Problem to work on — Your task is to reproduce exactly the lines from the one containing "The width and" through the last line below, both ends included, and nothing else, with no pictures.

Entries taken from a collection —
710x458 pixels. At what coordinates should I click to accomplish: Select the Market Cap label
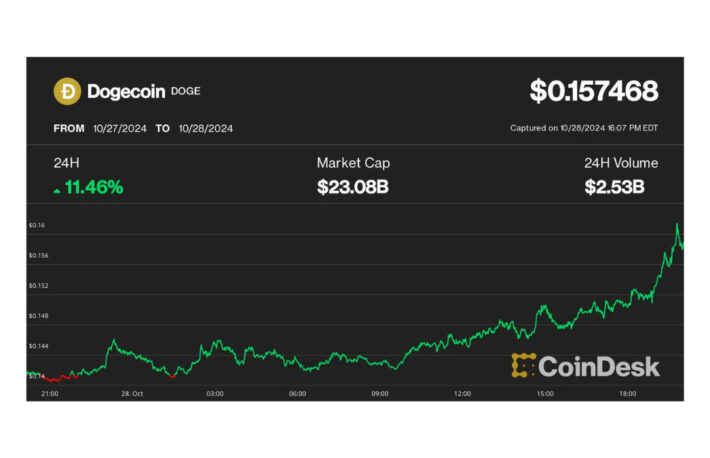coord(353,163)
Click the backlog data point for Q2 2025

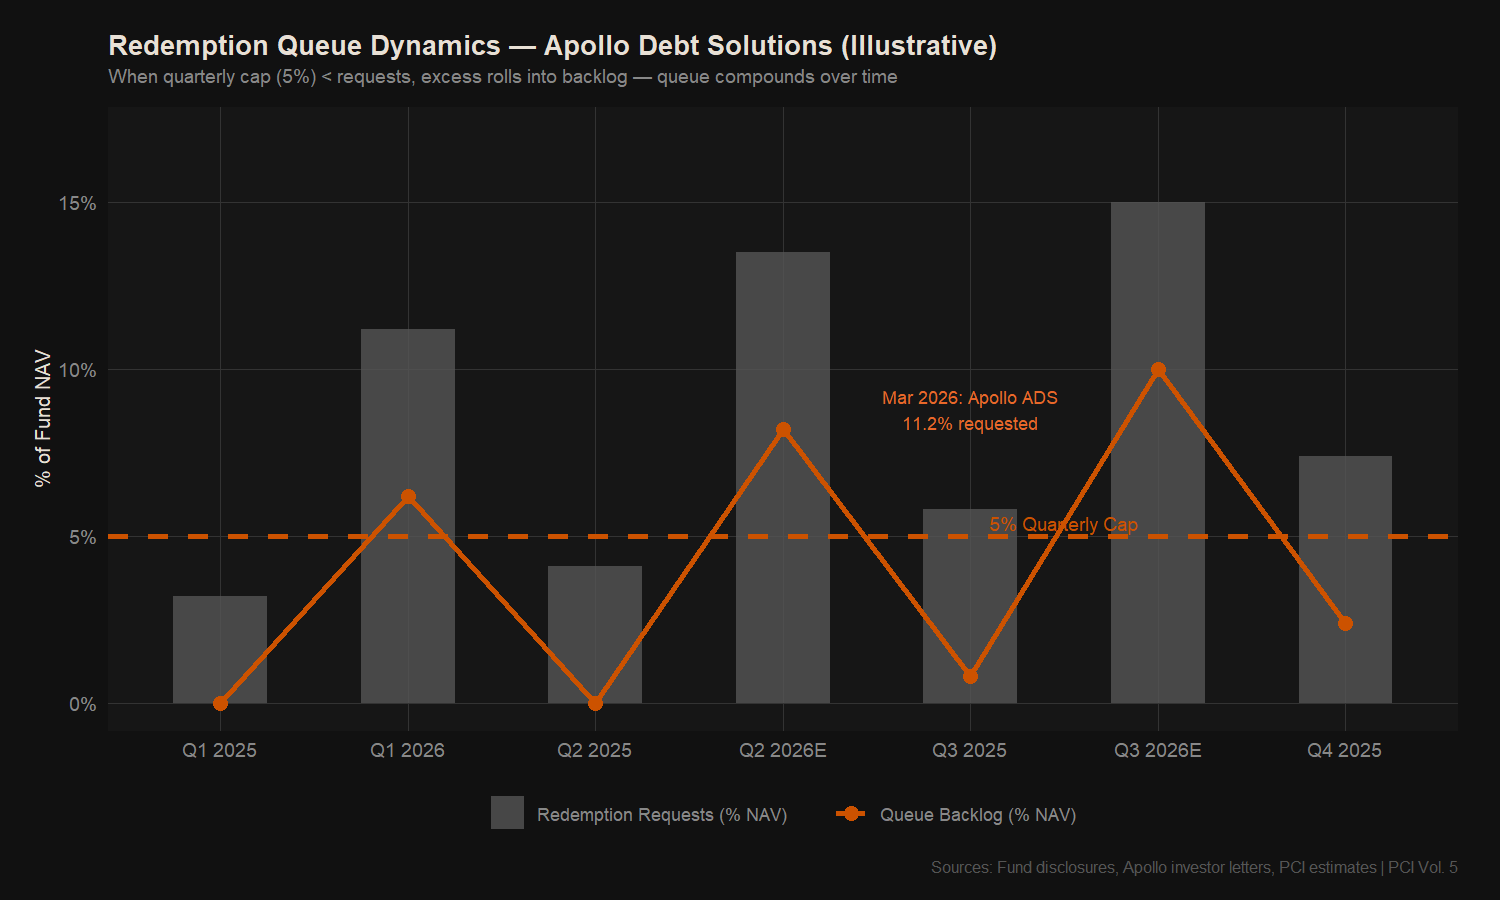[x=595, y=704]
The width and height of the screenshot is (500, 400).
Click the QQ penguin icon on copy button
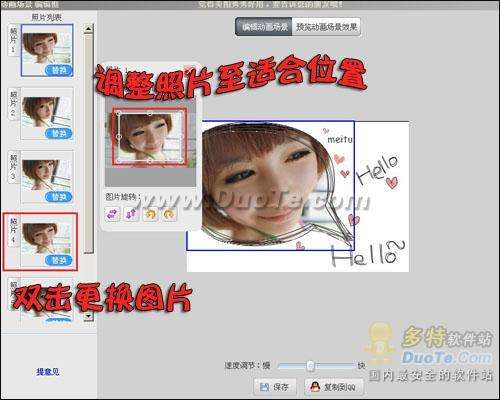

Exercise solution —
The width and height of the screenshot is (500, 400).
Click the QQ penguin icon on copy button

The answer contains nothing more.